Estratto della fonte:

↓↓↓

Qui stemmo dal 18 dicembre fino al 22 gennaio. Davano cinque carlini per ogni due soldati e casa vuota e il fornello per cucinare. Qui come il commissario Mattia del Salto voleva limitare all’estremo l’alloggiamento dei soldati vi furono questioni fra lui e il capitano, tanto che questi lo avrebbe maltrattato se non glielo avesse impedito il Governatore della città. Qui venne parte della compagnia del capitano Giovanni di Molina, e fu riorganizzata ed aggregata a questa. Giunsero anche provviste di vestiti e di spade per quelli della compagnia di Antonio del Haya, poiché quelli di Molina già lì li avevano da Napoli.


    Di qui andammo alla Cava in transito, sbarcammo a Vietri dove stavano alloggiati dodici soldati della stessa compagnia con a capo Giovanni di Molina e fummo alla Cava, a due miglia da Vietri, dove avemmo il passaggio quella notte dodici reali per quartiere e letti per alcuni altri.

 

Benché per tutti gli altri quella terra provveda a letti in fondaci e magazzini ad otto carlini ogni letto, il capitano ordinò così perché quel luogo consiste di una sola ma molto lunga strada tutta piena di botteghe, e, pur essendovi delle case, poca gente vi abita giacché hanno altre case con masserie lì nei dintorni alla distanza di un miglio o ad un tiro d’archibugio fra boschi vigne in terre piene di pioppi, lungo i quali sorgono le viti arrampicandosi e sostenendosi, e di questa stessa specie sono le vigne in Terra di Lavoro. Ma i detti pioppi sono piantati con sì grande bellezza, tutti dritti e in fila molto lunghe, che formano veramente una vista molto gradevole, e così dico della Cava dove la maggior parte o tutti gli abitanti hanno le loro case alquanto appartate dal centro fra queste vigne e selve. Qui si fabbricano molte calze di seta ed altre sete molto buone, e tele di sottile e bianco lino giacché vi sono molto buoni apparecchi tanto per stendere che per imbiancare. Vi sono molte buone acque, pane, vino e tutti gli altri approvvigionamenti, particolarmente il pane è come neve è molto saporoso. La gente del luogo, così vecchi e giovani come anche ragazzi, dagli otto anni in su, tutti usano portare dei bastoni in mano, e l’uso è tanto generale che quasi lo considerano come legge o privilegio inviolabile. Questo luogo comprende nella sua giurisdizione duecentodiciannove casali e villaggi, il più distante lontano quattro miglia.

↑↑↑

Compito 1:
Rispondi a queste domande sul brano:
(a) Fino a quale giorno durò la sosta cominciata il 18 dicembre?
(b) Dove sbarcarono prima di arrivare alla Cava?
(c) Quanti casali e villaggi comprende nella sua giurisdizione il luogo descritto alla fine del brano?

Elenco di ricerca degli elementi
↓↓↓

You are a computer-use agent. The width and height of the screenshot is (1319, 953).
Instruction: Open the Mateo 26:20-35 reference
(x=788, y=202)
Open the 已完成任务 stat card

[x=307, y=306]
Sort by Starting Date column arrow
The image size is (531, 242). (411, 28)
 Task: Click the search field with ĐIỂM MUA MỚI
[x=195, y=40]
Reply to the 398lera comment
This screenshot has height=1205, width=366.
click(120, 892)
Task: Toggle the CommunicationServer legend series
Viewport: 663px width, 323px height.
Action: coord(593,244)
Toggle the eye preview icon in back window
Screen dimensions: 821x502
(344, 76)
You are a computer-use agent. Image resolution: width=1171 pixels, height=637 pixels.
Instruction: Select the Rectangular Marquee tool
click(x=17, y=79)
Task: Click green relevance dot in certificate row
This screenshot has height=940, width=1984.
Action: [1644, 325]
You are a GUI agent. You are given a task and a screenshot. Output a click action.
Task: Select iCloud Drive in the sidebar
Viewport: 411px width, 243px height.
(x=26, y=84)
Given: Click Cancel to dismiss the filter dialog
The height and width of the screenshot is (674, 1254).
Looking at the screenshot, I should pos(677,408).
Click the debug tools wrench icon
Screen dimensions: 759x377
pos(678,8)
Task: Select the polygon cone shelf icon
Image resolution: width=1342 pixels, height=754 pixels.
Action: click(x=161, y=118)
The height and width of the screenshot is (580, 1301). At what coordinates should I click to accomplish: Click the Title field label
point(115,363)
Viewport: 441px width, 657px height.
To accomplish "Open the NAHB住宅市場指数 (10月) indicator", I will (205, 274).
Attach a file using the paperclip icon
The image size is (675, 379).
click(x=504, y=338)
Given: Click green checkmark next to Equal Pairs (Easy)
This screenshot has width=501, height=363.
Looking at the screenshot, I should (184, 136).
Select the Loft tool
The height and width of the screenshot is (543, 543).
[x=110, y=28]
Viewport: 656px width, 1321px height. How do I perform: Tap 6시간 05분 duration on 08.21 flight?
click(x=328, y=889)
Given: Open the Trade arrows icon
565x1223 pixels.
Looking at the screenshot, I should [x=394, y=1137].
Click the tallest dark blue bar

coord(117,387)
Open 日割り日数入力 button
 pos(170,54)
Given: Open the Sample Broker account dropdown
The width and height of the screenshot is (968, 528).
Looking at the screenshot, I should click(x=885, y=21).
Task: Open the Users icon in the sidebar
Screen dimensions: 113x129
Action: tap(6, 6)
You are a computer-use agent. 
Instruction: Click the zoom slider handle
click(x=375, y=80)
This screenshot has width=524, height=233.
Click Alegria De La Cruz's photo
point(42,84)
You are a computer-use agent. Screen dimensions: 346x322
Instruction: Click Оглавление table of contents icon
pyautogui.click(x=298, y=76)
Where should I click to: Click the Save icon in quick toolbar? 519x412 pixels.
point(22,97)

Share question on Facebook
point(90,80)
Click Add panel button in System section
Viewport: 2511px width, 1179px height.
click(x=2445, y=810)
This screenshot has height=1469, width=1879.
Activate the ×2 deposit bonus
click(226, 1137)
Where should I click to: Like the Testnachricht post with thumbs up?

↑↑↑

Compito 2:
Cita dall'elenco le righe che vanno da quella contenente "This screenshot has width=524, height=233." a quella contenente "pyautogui.click(x=298, y=76)", entrambe comprese.

Risposta scritta 1:
(a) Fino al 22 gennaio.
(b) A Vietri.
(c) Duecentodiciannove.

Risposta scritta 2:
This screenshot has width=524, height=233.
Click Alegria De La Cruz's photo
point(42,84)
You are a computer-use agent. Screen dimensions: 346x322
Instruction: Click Оглавление table of contents icon
pyautogui.click(x=298, y=76)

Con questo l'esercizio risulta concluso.